Yasin AKTAY
Türkiye ve Suudi Arabistan Sünni İslam dünyasının en önemli iki ülkesi. Bölgesel ve küresel gelişmeler bu iki ülkenin kaderini birbirine bağlıyor. Bir ülkede yaşanan gelişmeler kaçınılmaz olarak diğerini de etkiliyor. Bir ülkeye yönelen tehdit doğrudan diğerine de yöneliyor, onu da etkiliyor. İki ülkeden birindeki gelişme diğerine de olumlu olarak yansıyor. O yüzden stratejik olarak bu iki ülkenin baştaki yöneticilerden bağımsız olarak birbirlerine tutunmaktan başka çareleri yok.
Ancak ülkeleri yönetenlerin siyasetleri, bu siyasetleri izleyen ve yorumlayan medyanın tutumları bu stratejik ilişkiyi etkileyebiliyor veya etkileyemese bile farklı bir görüntü ortaya koyabiliyor. Çoğu kez medyanın yansıttığı ile gerçek dünya arasında çok açık mesafeler olabiliyor.
Bu aralar Suudi Arabistan medyasına yansıyan Türkiye ile Türkiye medyasına yansıyan Suudi Arabistan görüntüsünün iç açıcı olduğunu söylemek mümkün değil. Sadece medyaya bakıldığında arada aşılamayacak ciddi sorunların olduğu düşünülecek. Oysa bir yandan da Türkiye ile Suudi Arabistan arasındaki ilişkiler en üst düzeyde gelişmeye devam ediyor. Tabi medya yansımalarının iki ülke halkları arasında yeni ukdeler oluşturmasına geniş fırsat alanları bırakmamak lazım. Bunun için belki iki ülke ilişkilerinin mevcut durumunu, iki ülkenin medya mensuplarının tanıklığında bütün açıklığıyla gözden geçirmekte fayda vardır.
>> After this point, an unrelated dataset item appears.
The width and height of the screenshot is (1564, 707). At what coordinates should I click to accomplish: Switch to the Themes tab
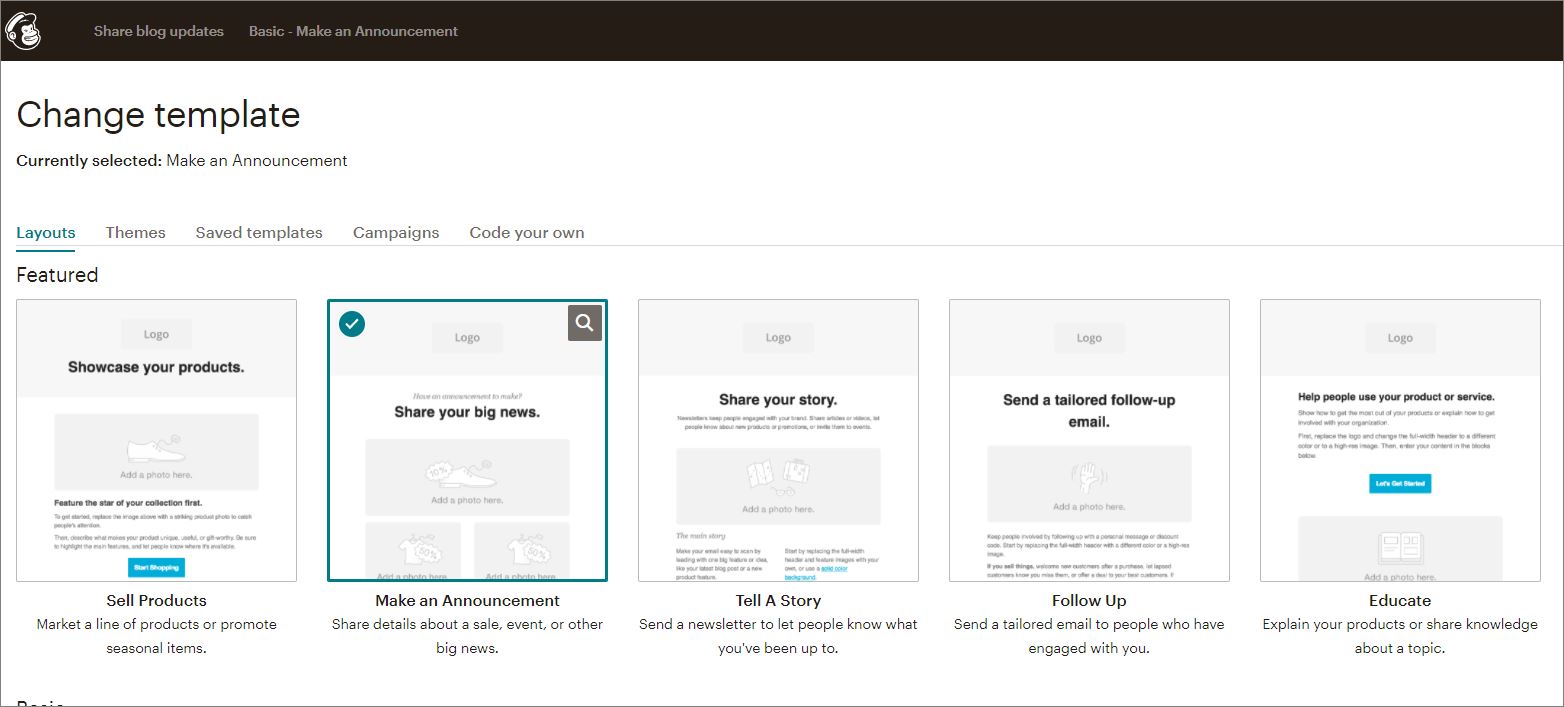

Bu amaçla Basın Yayın ve Enformasyon Genel Müdürlüğünün (BYEGM) düzenlediği “Türkiye-Suudi Arabistan Medya Buluşması”nda Türk ve Suudi gazetecileri bir araya getirdi. Toplantıya hem Türkiye’nin Riyad Büyükelçisi sayın Erdoğan Kök hem de Suudi Arabistan’ın Ankara Büyükelçisi Velid Abdülkerim el-Khreici, bütün elçilik ve konsolosluk ekipleriyle birlikte katıldılar. Velid el-Khreici, İki ülke ilişkilerinin gelişmesini, aradaki algı sorunlarının düzeltilmesini gerçek anlamda dert edinen Türkiye dostu bir diplomat. Her karşılaşmamızda her iki ülkedeki medyaya yansıyan yanlış haberlerden mustarip olduğunu ifade ediyor. Bunu düzeltmek için bütün samimiyetiyle çalışıyor.
Bu toplantıda da yaptığı konuşmada Türk medyasına Suudi Arabistan hakkında yansıyan haberlere dair çarpıcı örnekler verdi:
“Örneğin İstanbul’da Kudüs konulu her iki olağanüstü İslam Zirvesine Suudi Arabistan’ın hangi seviyede katılım gösterdiğine dair haberler, iki ülke arasında bir mesafe var olduğu şeklinde yorumlanmaya çalışıldı. Hatta ilk Zirve’ye ve Türkiye’ye gereken önemi vermediği şeklinde yorumlandı.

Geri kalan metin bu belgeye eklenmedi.